TORTURAS MILITARES !! EXCESSÃO OU REGRA???


Oi!! Estou postando um pouco atrasada, uma crônica sobre cenas que também me horrorizaram no domingo à noite, quando vi o prazer da violência estampada na face daqueles que nós contribuimos para serem pagos, para a segurança e a defesa do país.Como confiar em militares que tratam os próprios pares com torturas e maldade... Não consigo mais entender o mundo e os seres irmãos....triste....

Tortura e náusea

Mariluce Moura
Novembro de 2005


Olho horrorizada, logo nauseada, percorrida por asco incontrolável, as imagens exibidas na telinha: o que vejo é pura crueldade, barbaridade atroz, abjeta selvageria. Um pequeno grupo de homens jovens, com farda militar, aplica furiosamente choques elétricos no corpo de outro homem jovem que, deitado no chão, se debate, encosta depois um prosaico ferro de passar roupa em sua orelha, atira-lhe seguidos baldes de água ao rosto, como para afogá-lo.

Sou lançada sem possibilidade de resistir, ao fim dos anos 60, aos 70 do século passado.
São todas, ante meu olhar, inequívocas cenas de tortura, a evocar outras aterrorizantes cenas de tortura que assombraram parte da minha geração, cenas que por vezes, de olhos vendados, não se viu e, no entanto, foram sentidas em toda a intensidade no corpo nu e no desespero da alma.

Cenas que, outras vezes, de olhos bem abertos, imaginou-se passo a passo enquanto se ouvia relatos a posteriori de tantos companheiros de jornada ou perscrutava-se o silêncio insondável, invencível, definitivo – irreversível – imposto pela tortura ao mais próximo dos homens, tão próximo que se tornara um outro único, verdadeiramente singular, destacado de todos os demais outros do mundo. Ou ainda cenas que, de olhos fechados pelo sono, divisou-se em pesadelos por noites sem fim, anos a fio.

Nos dias seguintes ao domingo, 13 de novembro, em que o Fantástico mostrou ao país inteiro aquelas terríveis cenas de tortura dentro de um quartel do Exército brasileiro em Curitiba -Paraná, as reações oficiais e as explicações formais multiplicaram-se: primeiro, ponderou-se que o vídeo fora editado pela TV, o que enfatizara nele uma carga de violência que originalmente não possuía.

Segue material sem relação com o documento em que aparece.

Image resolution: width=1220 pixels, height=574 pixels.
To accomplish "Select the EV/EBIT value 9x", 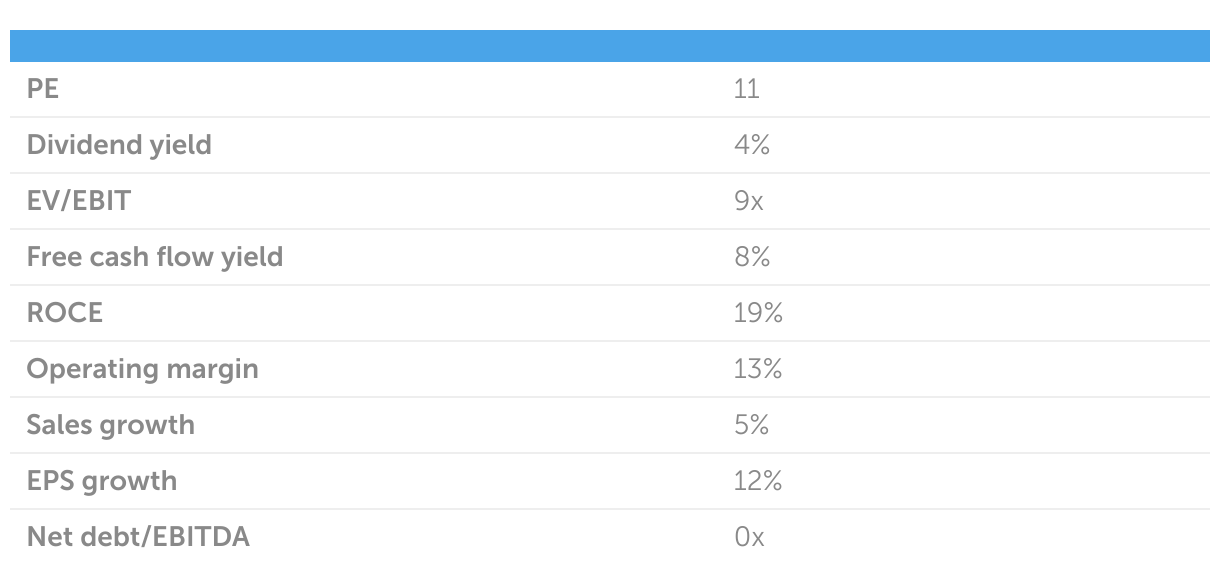I will (748, 201).
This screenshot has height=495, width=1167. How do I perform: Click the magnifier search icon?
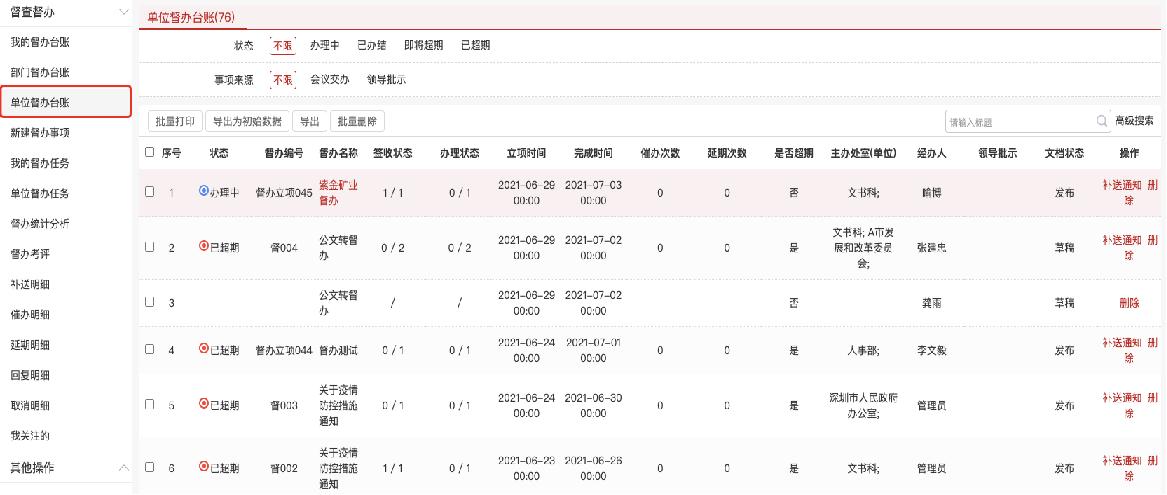coord(1103,122)
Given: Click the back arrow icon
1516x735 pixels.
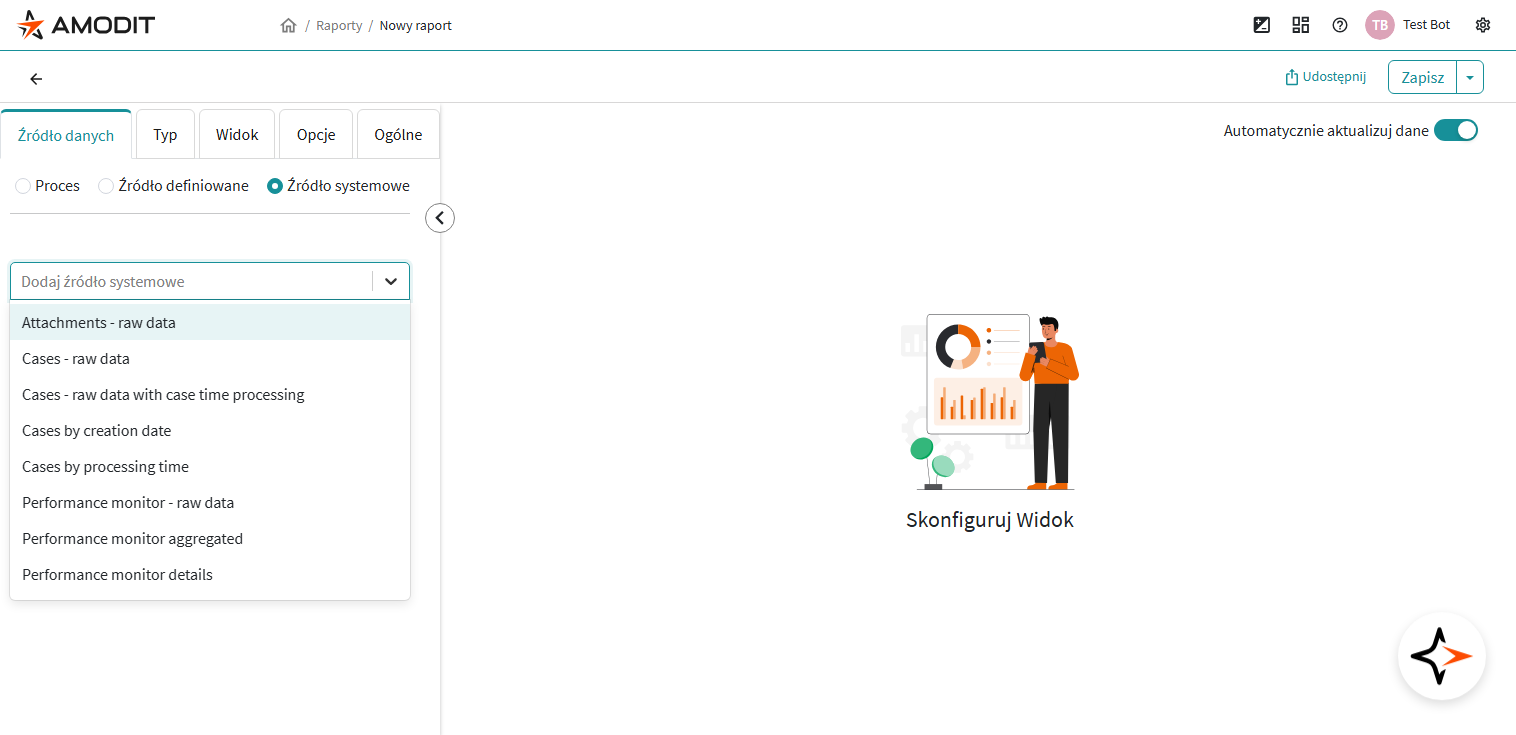Looking at the screenshot, I should pyautogui.click(x=36, y=79).
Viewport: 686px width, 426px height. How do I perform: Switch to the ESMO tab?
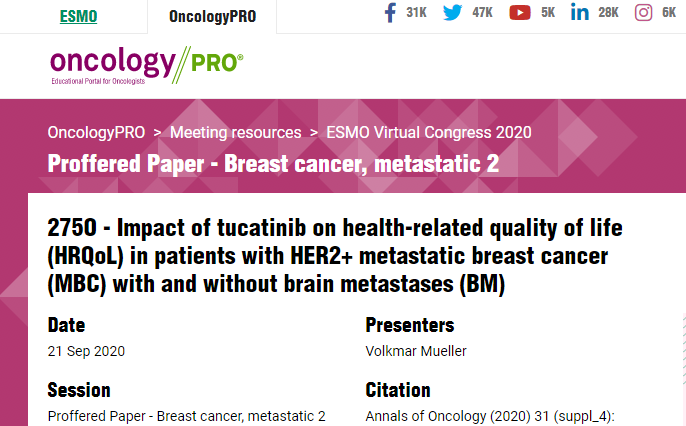pyautogui.click(x=78, y=17)
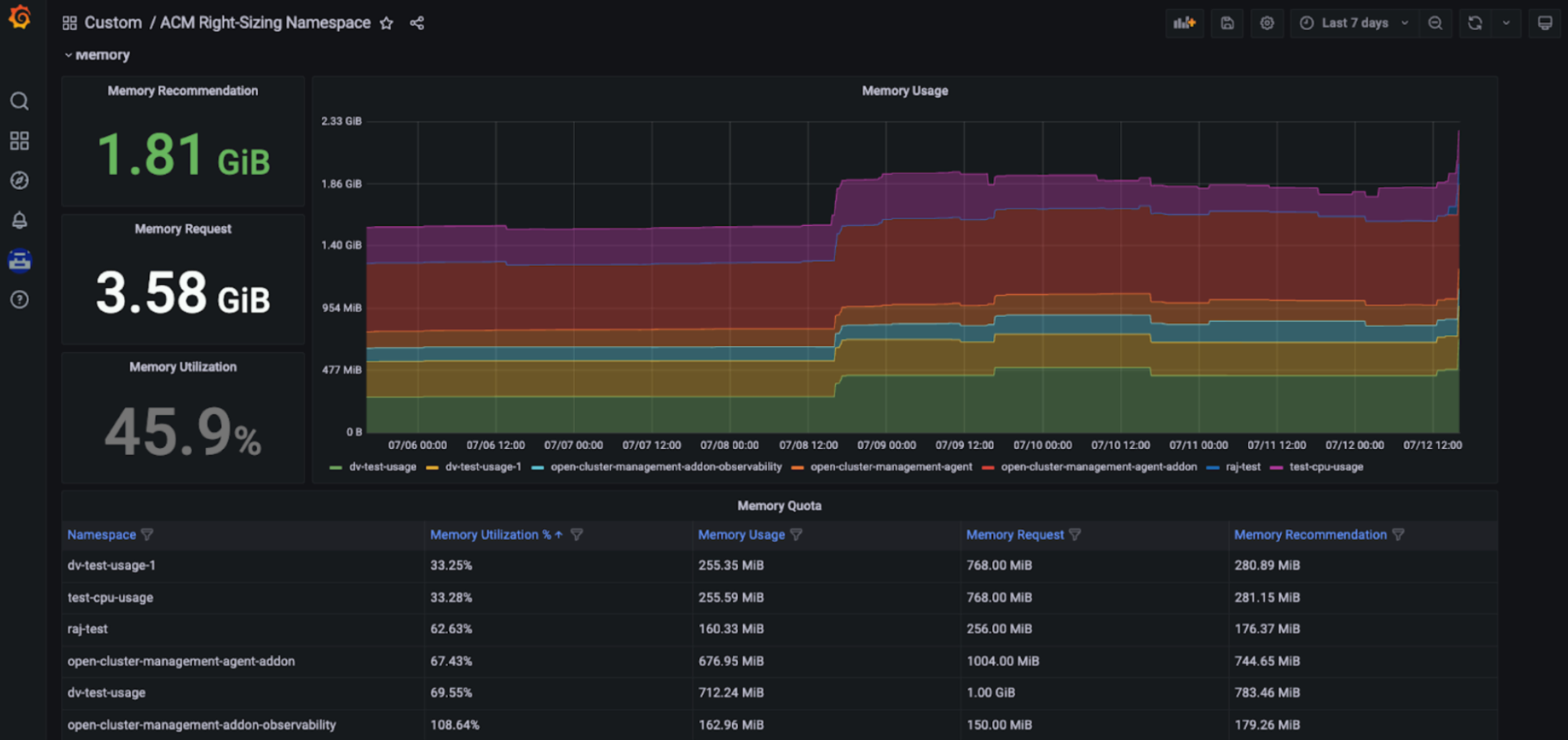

Depois, as autoridades do Exército e os superiores diretos dos militares envolvidos no episódio informaram que eles já haviam sido punidos e seriam julgados por um Inquérito Policial Militar, um dos famosos IPMs que a essa altura quase julgávamos extintos da vida nacional.

Por fim, os próprios envolvidos trataram de explicar, para minimizar as cenas exibidas, que tudo aquilo era brincadeira, alguma coisa como um trote usual entre veteranos e calouros de uma instituição militar.
Para além de um certo cinismo que atravessa parte dessas reações, há algo de particularmente chocante na alegação de que eram meras brincadeiras cenas de tão violenta agressão ao outro – a seu território humano, digamos assim, ao lugar primeiro de seu existir. E exatamente esse caráter da fala dos militares vistos no vídeo faz retornar uma indagação já tantas vezes lançada neste país sobre o verdadeiro vínculo entre a prática oficiosa e generalizada da tortura no presente, que se difunde por delegacias, prisões e outras instalações do aparelho repressivo do Estado, e uma prática de tortura que foi quase política oficial do Estado brasileiro nos anos da ditadura militar.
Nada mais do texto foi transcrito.